A
ÚLTIMA COLHEITA
Sempre
acontecem mortes inesperadas e prematuras, de gente famosa. Embora isso
aconteça muito, o fato nos leva a fazer algumas reflexões. A imprensa escrita
já veiculou questionamentos insólitos a pessoas importantes, sobre “o que você
gostaria ainda de fazer, antes de morrer”. As respostas foram variadas, algumas
inteligentes, outras óbvias. Na realidade, ninguém está pronto para a última
viagem. E mais: o que é estar pronto?
O
ser humano, quando teme ou não entende um mistério, brinca com ele. A
inexorabilidade da morte provoca isso. Muitas vezes não se pensa muito nesse
incômodo encontro marcado, para o qual não há justificativa da ausência no dia,
data ou local, não se pode aventar motivos circunstanciais a fim de não
receber a indesejável visita. Muito
pertinente o epíteto (ou eufemismo?) dado à morte, por Manuel Bandeira, no
poema “Consoada”: A Indesejada das Gentes”. Com sua poesia objetiva, podada,
enxuta, ele parece exigir, aparentemente, pouco do homem, para o último desembarque.
Voltemos,
no entanto, à questão proposta na mídia. Um psiquiatra famoso relatou algo
interessante: Muitas vezes, antes de partir, o doente terminal experimenta
momentos de lucidez. À pergunta: “O que você desejaria ter feito, ou tido na
vida?”. Noventa por cento (grande
porcentagem) respondiam: Queriam ter vivido ou viver ainda um grande amor. Isso
faria tudo valer a pena. Parece estranho, mas o momento culminante da partida
exige acuidade aguda para os valores, muitas vezes invertidos. Querer fortuna
no final? A Barca de Caronte, no rio Aqueronte, não cobra passagem e Cérbero,
guardião dos Infernos (ou São Pedro...) não é corruptível. Na verdade, no final
do espetáculo da vida, (pelo menos nesse momento), o homem deixa de ser tolo,
iludível, esquece-se do poder, não quer ser Midas, volta para o essencial, para
algo sem peso, indelével, intangível, valioso e eterno, que pode ser moeda
forte e oficial no outro lado. Foi bom, amou. Acrescentou algo à Criação. Isso
parece ser um passaporte seguro.
Seria
cauteloso fazer certas exigências. Pedir uma saída rápida, preferencialmente
indolor, inesperada como os grandes presentes e surpresas boas. Ver mais uma
vez alguns amigos queridos, que se desgarraram na nossa história, perderam-se e
hoje parecem personagens de ficção. E um desejo maior, mais valioso, mais belo.

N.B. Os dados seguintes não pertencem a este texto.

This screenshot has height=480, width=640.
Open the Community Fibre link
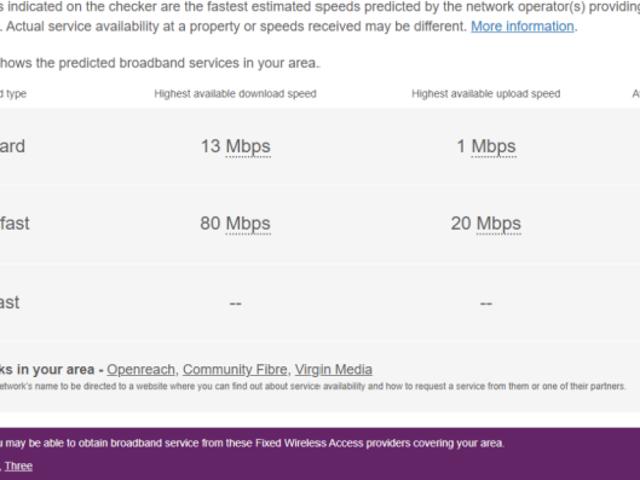235,369
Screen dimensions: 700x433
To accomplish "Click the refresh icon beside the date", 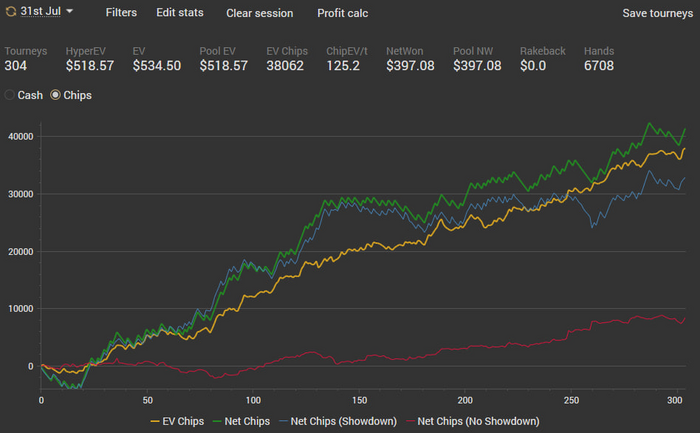I will pyautogui.click(x=11, y=12).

Experimentar o gosto agridoce de uma paixão. É belo apaixonar-se. De repente, a figura do ser amado, como
regente exímio, realiza o grande concerto harmonioso da Sinfônica de nossa
vida. Sentimo-nos deuses, privilegiados, ganhamos asas, a cosmovisão se aguça,
somos capazes de ver além. Há belezas até nos terremotos que a alma
experimenta, alegria e tristeza, felicidade e tormento alternam-se sem nenhuma
lógica. As lágrimas fáceis brotam, misturando-se ao riso, a lucidez desaparece
e a alma alimenta-se apenas da presença ( ou até da ausência ) do Amado.

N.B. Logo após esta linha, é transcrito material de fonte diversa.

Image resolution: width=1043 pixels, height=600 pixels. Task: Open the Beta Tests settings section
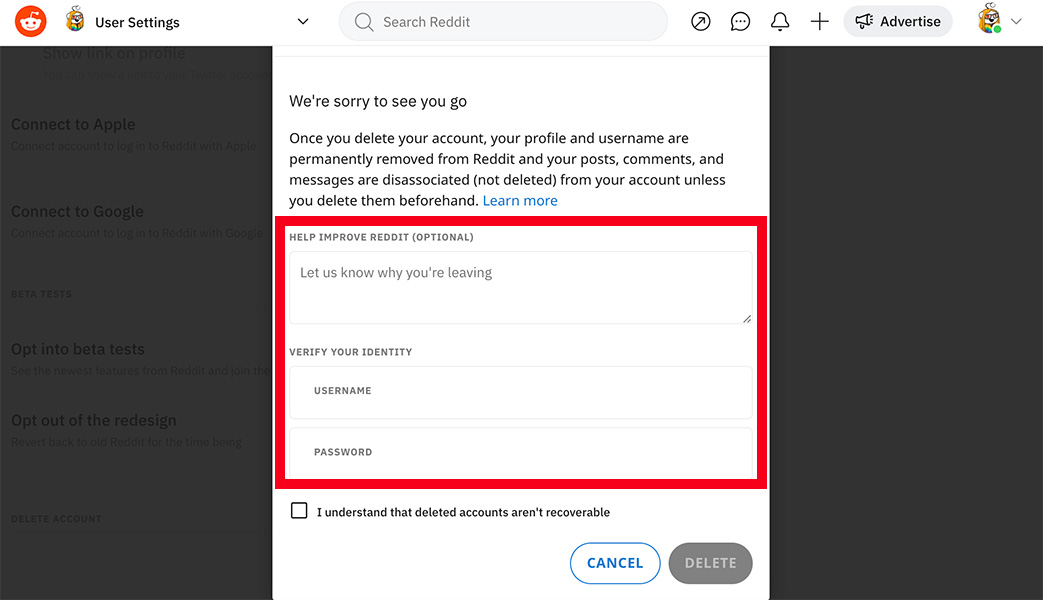click(42, 293)
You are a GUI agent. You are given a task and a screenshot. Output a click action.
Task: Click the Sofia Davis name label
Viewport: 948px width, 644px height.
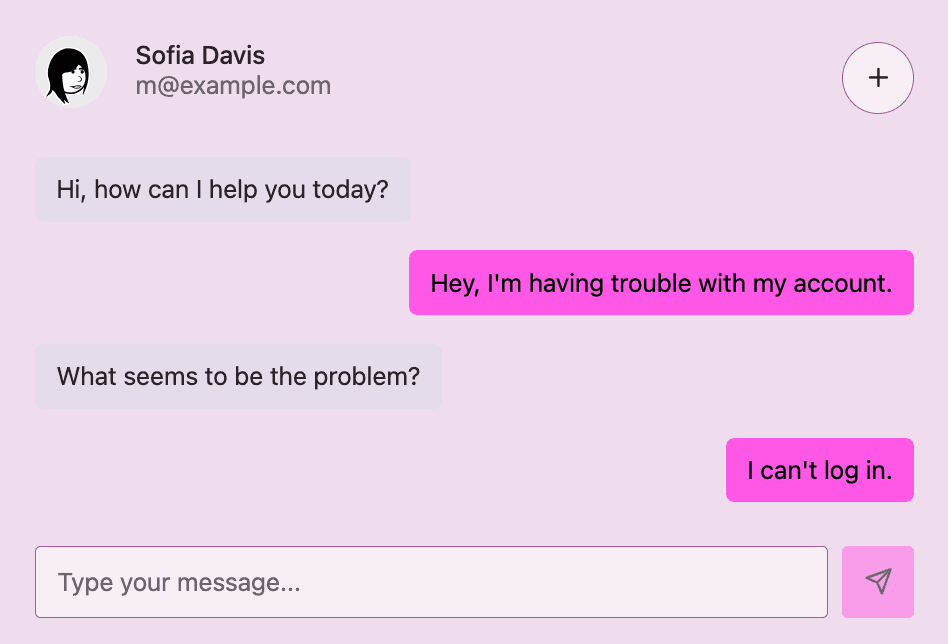(x=200, y=55)
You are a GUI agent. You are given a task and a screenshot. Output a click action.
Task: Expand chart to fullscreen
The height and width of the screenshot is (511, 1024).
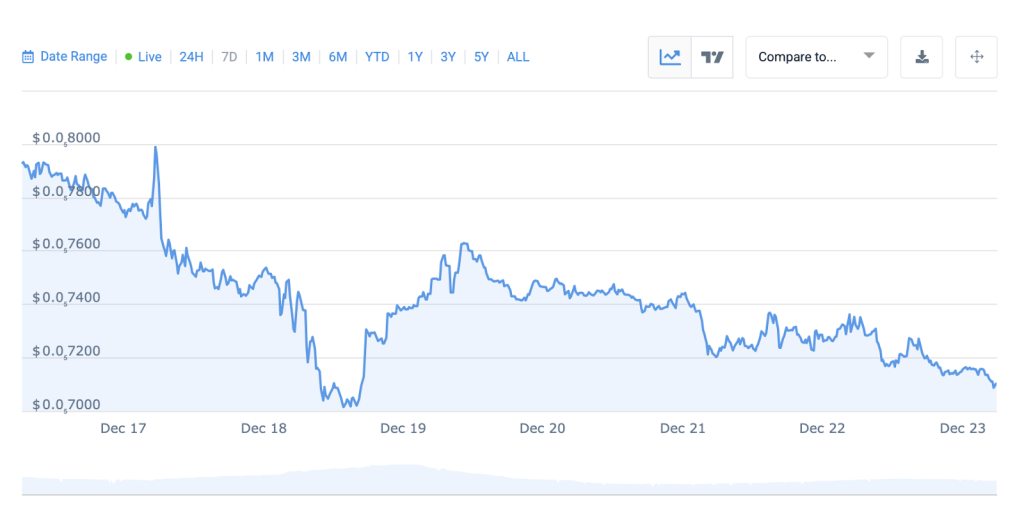point(976,57)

Sentimo-nos felizes e desgraçados, amargos e eleitos. A morte? O que é a morte,
depois de que se experimentou o paraíso? O prêmio maior, quando já se teve uma
grande paixão, é que se pode levar conosco, para o outro lado, todas as
sensações vividas, cada momento único, palavras trocadas, carinhos, lembranças
preciosas, intransferíveis, tesouro imensurável, totalmente ao portador.
Como
se vê, a enquete, que parece aleatória, é muito interessante. Um bom momento
para se fazer balanço: como anda sua escala de valores? Será preciso chegar o
momento final, o Grande Encontro, para que pense em algo tão importante? O que
você pretende realizar, antes da colheita derradeira?